◆ **The request**
Please rewrite the data from the line with "Click the Living Room label" to the line with "1534x1022 pixels. [x=765, y=595]", both included, with each request kept as is and every x and y coordinate in the answers multiplied by 1.5 and rounded to a whole number, halves rounded up. Give only those lines.

(Entries from a dataset)
────────────────

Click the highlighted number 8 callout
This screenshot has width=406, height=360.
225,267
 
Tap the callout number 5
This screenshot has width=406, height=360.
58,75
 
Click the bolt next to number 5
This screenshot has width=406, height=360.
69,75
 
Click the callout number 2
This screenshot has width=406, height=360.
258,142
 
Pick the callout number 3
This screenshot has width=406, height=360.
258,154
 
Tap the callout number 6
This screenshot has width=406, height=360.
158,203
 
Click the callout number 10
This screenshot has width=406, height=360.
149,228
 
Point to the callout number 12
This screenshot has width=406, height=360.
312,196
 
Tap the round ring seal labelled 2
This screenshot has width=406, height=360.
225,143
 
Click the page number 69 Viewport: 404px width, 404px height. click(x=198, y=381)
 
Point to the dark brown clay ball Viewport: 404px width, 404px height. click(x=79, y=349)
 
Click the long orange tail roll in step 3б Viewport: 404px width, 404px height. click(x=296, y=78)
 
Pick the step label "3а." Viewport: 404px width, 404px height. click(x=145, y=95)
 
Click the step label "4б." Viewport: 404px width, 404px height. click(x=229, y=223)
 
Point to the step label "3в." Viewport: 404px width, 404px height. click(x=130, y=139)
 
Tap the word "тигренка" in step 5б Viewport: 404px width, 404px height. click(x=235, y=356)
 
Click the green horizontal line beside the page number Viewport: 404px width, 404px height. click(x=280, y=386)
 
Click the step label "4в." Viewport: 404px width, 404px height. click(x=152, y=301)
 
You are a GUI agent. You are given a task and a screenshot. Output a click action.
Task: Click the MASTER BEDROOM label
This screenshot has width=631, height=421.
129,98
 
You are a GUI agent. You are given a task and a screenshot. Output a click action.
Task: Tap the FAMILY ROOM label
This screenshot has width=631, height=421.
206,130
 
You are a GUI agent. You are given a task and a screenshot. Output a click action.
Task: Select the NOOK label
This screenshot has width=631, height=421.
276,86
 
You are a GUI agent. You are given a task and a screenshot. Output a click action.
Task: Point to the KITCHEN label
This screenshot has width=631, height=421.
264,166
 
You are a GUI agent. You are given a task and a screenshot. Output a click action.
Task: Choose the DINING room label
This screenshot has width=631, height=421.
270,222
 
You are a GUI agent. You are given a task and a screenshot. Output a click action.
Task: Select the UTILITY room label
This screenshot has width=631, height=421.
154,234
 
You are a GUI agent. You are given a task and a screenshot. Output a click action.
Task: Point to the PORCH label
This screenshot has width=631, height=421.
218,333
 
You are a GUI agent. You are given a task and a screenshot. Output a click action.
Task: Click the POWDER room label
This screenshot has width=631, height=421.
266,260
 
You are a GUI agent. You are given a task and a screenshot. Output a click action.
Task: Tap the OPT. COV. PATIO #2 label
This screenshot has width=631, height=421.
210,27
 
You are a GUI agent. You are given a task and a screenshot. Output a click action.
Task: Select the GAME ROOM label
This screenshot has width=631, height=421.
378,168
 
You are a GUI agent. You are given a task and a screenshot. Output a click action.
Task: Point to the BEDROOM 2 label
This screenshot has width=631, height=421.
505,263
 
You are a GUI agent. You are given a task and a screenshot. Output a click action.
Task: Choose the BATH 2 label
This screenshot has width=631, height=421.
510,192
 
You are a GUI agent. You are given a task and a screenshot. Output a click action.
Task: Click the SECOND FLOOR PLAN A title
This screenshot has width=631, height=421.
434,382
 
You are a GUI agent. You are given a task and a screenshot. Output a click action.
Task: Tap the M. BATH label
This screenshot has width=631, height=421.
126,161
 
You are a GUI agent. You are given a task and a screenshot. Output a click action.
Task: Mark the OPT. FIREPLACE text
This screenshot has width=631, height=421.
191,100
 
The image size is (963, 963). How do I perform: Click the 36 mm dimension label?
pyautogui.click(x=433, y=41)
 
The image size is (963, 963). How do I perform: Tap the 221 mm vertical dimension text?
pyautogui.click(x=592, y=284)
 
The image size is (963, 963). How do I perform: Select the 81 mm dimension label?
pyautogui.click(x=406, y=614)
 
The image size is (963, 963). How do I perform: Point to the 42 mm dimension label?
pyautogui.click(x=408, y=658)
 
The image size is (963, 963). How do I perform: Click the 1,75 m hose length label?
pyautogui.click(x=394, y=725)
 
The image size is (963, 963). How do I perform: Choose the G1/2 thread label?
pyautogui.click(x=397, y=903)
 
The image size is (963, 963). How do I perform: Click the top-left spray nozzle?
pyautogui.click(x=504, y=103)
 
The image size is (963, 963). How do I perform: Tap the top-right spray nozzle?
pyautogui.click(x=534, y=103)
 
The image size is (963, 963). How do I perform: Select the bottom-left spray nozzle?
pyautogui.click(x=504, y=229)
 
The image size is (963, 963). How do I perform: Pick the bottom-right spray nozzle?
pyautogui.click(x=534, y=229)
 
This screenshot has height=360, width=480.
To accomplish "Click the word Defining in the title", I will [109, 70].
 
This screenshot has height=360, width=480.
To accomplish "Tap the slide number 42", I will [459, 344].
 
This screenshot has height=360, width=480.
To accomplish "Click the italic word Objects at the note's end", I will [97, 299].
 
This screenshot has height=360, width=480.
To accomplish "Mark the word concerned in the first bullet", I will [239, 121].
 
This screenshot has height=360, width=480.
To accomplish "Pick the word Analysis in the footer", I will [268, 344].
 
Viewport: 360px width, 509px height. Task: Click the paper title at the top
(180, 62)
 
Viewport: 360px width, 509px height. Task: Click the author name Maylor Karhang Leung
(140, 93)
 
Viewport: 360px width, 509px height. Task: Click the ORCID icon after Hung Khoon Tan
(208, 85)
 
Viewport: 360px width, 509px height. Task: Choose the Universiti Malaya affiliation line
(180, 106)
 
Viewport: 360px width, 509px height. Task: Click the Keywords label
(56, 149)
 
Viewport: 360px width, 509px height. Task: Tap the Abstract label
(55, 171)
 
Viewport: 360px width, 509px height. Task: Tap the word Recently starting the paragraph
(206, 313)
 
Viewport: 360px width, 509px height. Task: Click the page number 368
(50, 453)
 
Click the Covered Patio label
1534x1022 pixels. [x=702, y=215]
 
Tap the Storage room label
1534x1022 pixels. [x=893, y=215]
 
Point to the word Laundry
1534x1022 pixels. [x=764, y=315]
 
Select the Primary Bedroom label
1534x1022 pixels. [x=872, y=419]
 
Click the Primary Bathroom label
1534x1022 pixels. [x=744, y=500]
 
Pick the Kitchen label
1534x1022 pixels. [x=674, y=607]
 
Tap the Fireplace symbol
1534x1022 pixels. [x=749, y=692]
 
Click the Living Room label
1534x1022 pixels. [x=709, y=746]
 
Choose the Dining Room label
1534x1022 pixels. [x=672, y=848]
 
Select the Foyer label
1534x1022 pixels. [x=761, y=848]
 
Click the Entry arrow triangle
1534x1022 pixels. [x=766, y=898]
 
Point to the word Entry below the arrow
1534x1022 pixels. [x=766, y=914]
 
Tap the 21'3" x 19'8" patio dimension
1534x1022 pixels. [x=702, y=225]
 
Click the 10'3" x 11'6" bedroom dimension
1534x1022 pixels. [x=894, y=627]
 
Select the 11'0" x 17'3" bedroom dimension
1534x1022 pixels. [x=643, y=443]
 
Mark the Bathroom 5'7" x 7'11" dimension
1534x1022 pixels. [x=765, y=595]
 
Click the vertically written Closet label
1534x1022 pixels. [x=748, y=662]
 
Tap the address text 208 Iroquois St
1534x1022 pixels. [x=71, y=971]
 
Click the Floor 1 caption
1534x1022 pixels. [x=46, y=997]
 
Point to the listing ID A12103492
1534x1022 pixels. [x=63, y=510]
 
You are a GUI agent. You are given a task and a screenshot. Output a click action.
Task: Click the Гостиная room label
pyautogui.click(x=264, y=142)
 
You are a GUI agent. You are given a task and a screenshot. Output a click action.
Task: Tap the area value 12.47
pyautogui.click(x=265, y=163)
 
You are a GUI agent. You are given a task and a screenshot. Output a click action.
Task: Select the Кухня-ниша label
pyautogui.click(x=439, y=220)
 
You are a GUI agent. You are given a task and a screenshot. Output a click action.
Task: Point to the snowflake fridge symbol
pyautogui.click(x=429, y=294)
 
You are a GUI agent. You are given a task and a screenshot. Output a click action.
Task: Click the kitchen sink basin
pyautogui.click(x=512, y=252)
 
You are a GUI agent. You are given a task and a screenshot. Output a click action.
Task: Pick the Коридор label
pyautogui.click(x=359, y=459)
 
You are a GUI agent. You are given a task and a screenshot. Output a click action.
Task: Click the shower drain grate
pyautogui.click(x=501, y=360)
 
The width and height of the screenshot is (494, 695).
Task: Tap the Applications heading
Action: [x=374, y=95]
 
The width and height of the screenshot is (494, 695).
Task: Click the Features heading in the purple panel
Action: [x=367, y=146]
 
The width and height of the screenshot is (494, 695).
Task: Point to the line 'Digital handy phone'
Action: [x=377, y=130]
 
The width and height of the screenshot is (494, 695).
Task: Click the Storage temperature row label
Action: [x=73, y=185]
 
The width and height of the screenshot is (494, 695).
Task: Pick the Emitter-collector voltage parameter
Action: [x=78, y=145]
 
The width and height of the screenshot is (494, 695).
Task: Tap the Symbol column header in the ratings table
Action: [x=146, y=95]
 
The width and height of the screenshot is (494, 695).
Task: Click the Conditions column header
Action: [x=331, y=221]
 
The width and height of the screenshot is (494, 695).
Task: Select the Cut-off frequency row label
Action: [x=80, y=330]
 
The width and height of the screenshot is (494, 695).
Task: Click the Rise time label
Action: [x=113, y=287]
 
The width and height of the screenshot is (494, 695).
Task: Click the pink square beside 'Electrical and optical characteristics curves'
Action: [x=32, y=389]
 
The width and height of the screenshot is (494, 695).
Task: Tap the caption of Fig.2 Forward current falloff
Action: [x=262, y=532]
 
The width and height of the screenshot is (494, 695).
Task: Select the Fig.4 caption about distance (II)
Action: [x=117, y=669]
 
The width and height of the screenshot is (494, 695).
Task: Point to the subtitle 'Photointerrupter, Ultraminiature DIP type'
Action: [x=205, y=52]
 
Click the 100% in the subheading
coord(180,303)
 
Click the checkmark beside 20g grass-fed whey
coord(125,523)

────────────────

◆ **Answer in full**
Click the Living Room label
1534x1022 pixels. [x=1064, y=1119]
 
Choose the Dining Room label
1534x1022 pixels. [x=1008, y=1272]
 
Select the Foyer label
1534x1022 pixels. [x=1142, y=1272]
 
Click the Entry arrow triangle
1534x1022 pixels. [x=1149, y=1347]
 
Point to the word Entry below the arrow
1534x1022 pixels. [x=1149, y=1371]
 
Tap the 21'3" x 19'8" patio dimension
1534x1022 pixels. [x=1053, y=338]
 
Click the 10'3" x 11'6" bedroom dimension
1534x1022 pixels. [x=1341, y=941]
 
Select the 11'0" x 17'3" bedroom dimension
1534x1022 pixels. [x=965, y=665]
 
Mark the Bathroom 5'7" x 7'11" dimension
1534x1022 pixels. [x=1148, y=893]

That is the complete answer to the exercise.